Both primary (our family) and secondary (education) socialisations can draw upon psychological ideas. For example, Albert Bandura created the idea of the Social Learning Theory which focuses upon the aspect of behaviourist psychology. Behaviourist psychology draws upon the idea that external stimulus, or the effects of our environment, affect the way we behave. This suggests that we learn our behaviour through the ways of conditioning and observation (Newburn, 2007). The use of Bandura’s Social Learning Theory can be linked to a real life scenario. For example, the James Bulger case can very easily be linked in here in relation to the family aspects of both Jon Venables and Robert Thompson. Robert’s father, particularly, showed a violent disposition, and repeatedly beat Robert’s mother. This could therefore clarify the idea of the Social Learning Theory, in that, through observation, Robert learnt these violent traits and, therefore, thought that it was an acceptable behaviour to have (Scott, 2012).  In relation to Bandura’s theory, Sutherland also created a theory, known as Differential Association, which suggests that interaction with other likeminded persons, leads on to having the influence of their behaviour, and creating a criminal subdivision through society (Hopkins Burke, 2009). Both of these theories can be linked to both the family (primary socialisation) and education (secondary socialisation).

* **Dataset extract**:
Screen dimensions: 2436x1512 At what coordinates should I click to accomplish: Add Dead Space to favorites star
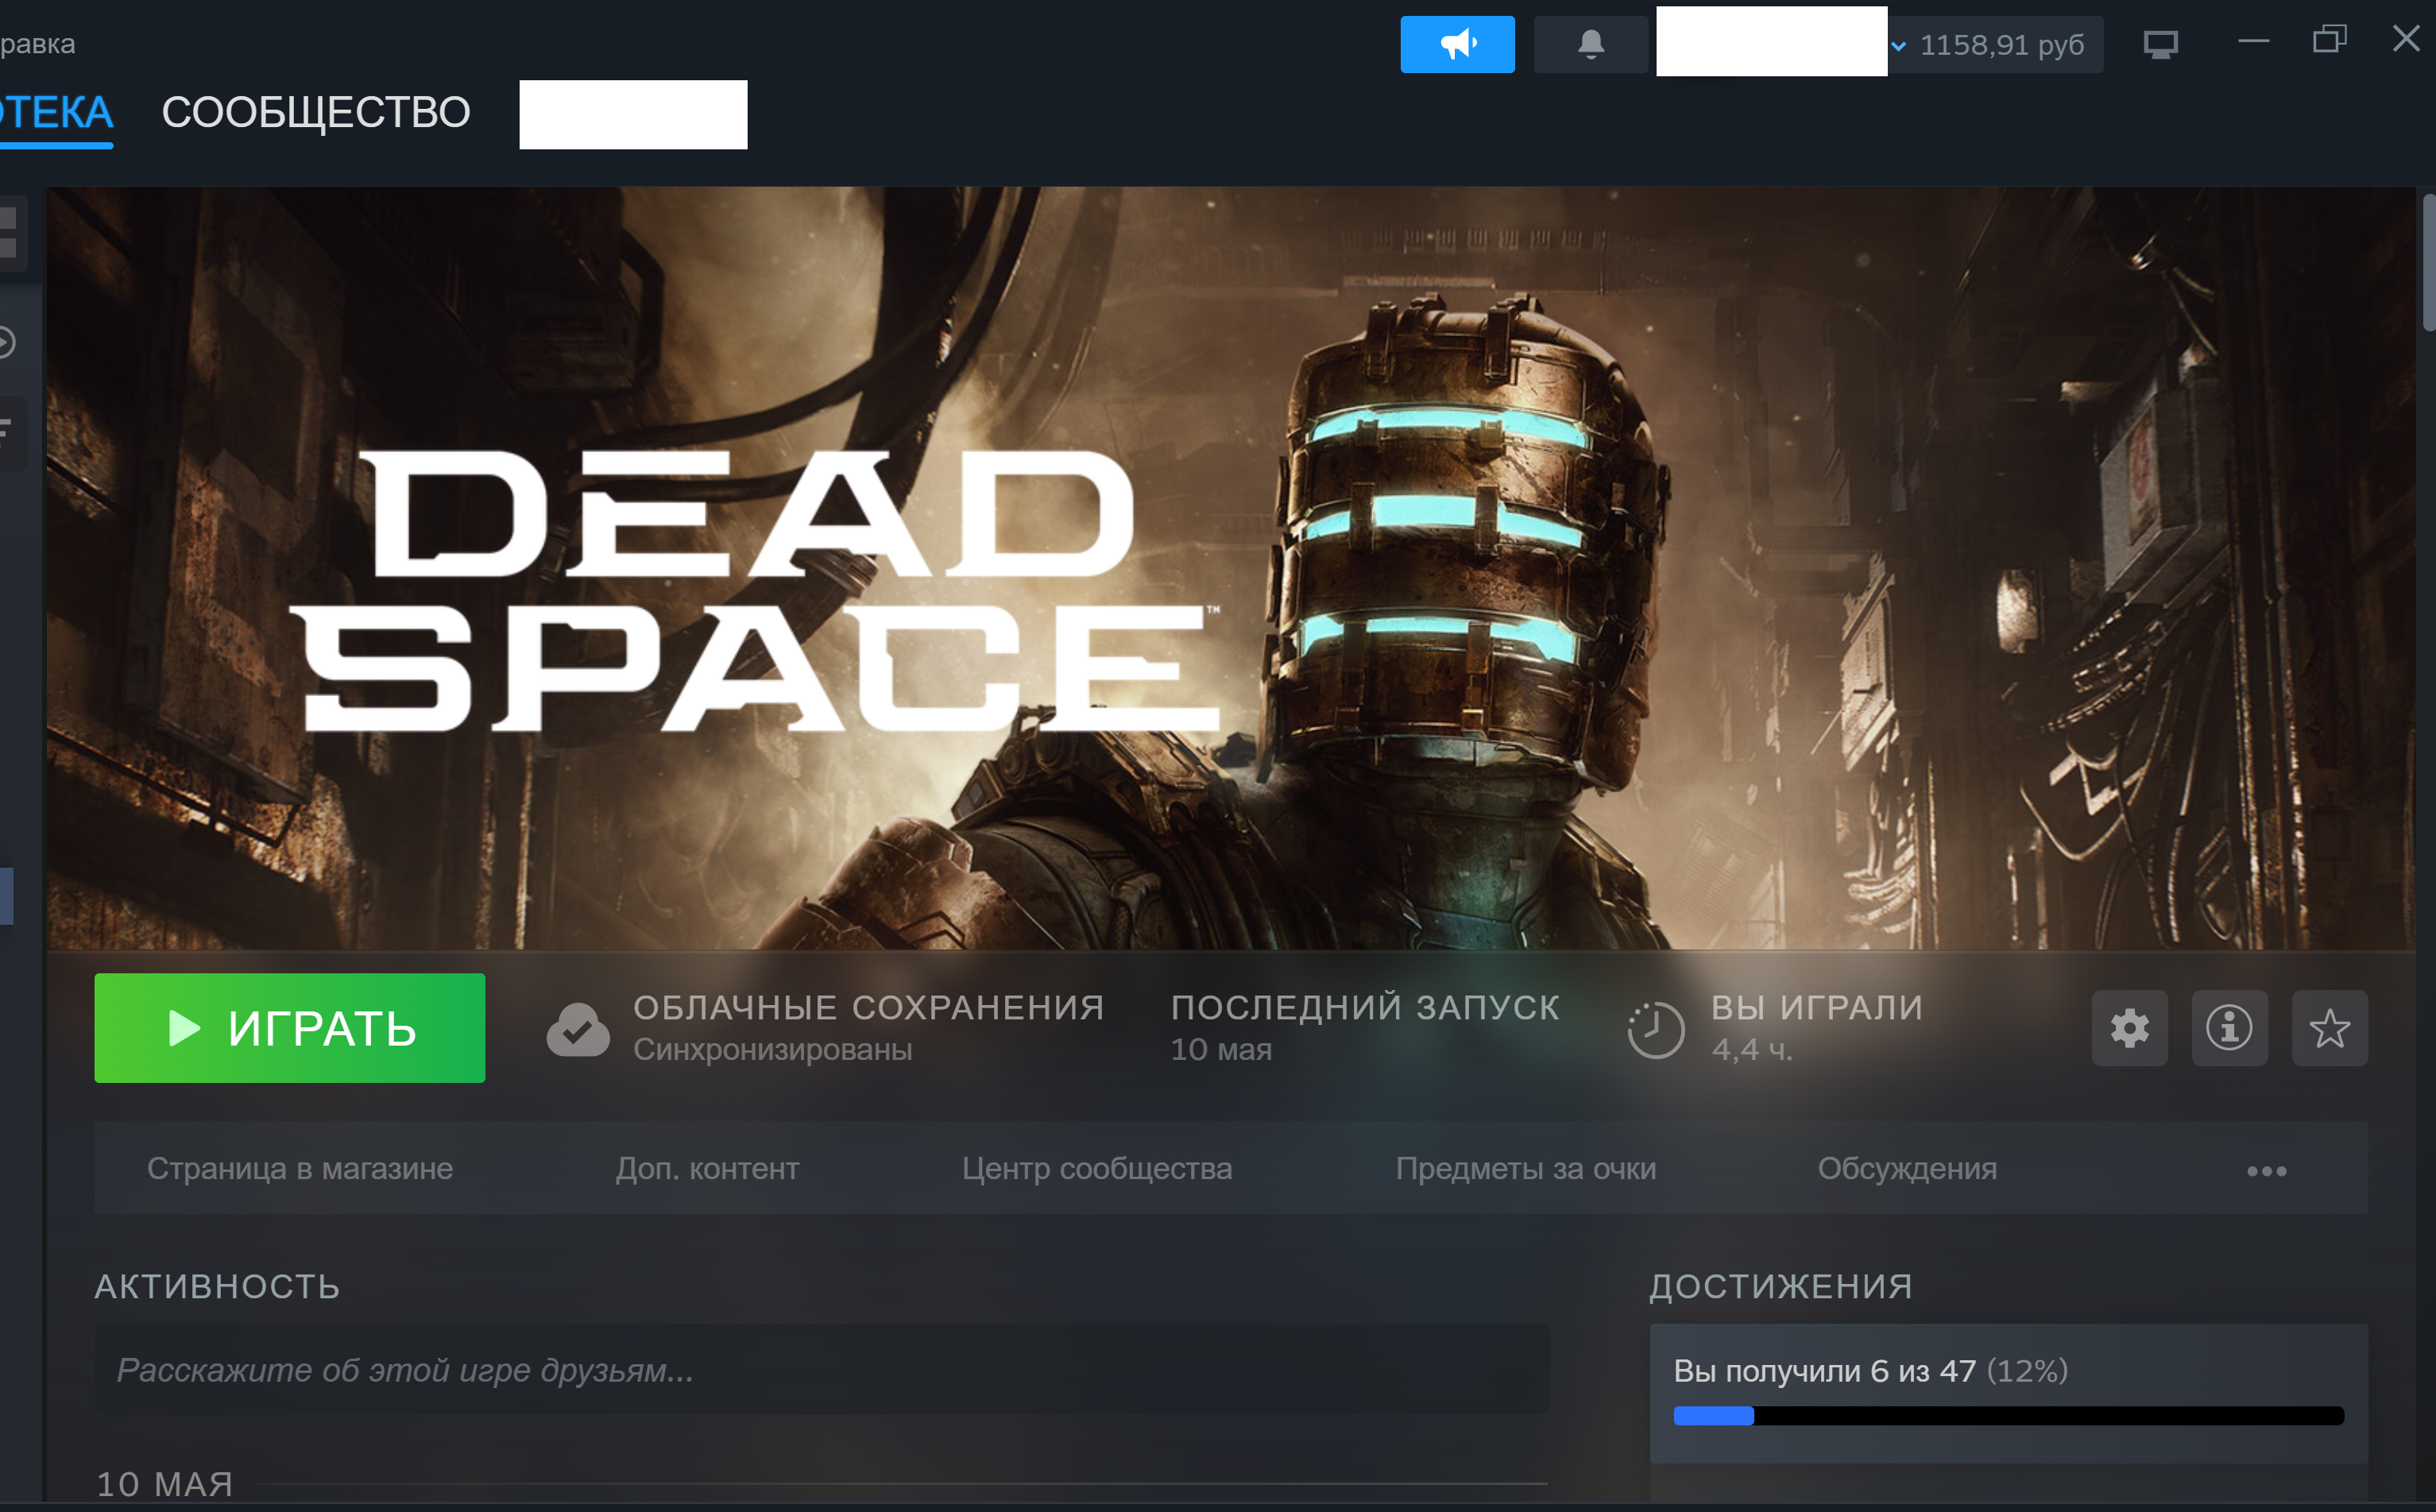point(2329,1028)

* **Required actions**:
a: According to the passage on socialization, who created the theory known as Differential Association?
b: Please sum up the passage on socialization in two sentences.

* **Task answers**:
a: Sutherland.

b: Both primary socialization (the family) and secondary socialization (education) can draw on psychological ideas such as Bandura's Social Learning Theory, which holds that behavior is learned through conditioning and observation, and Sutherland's Differential Association, which holds that interaction with like-minded people passes on their behavior. Social Learning Theory is linked to the James Bulger case, where Robert Thompson may have learned violent traits by observing his father repeatedly beat his mother.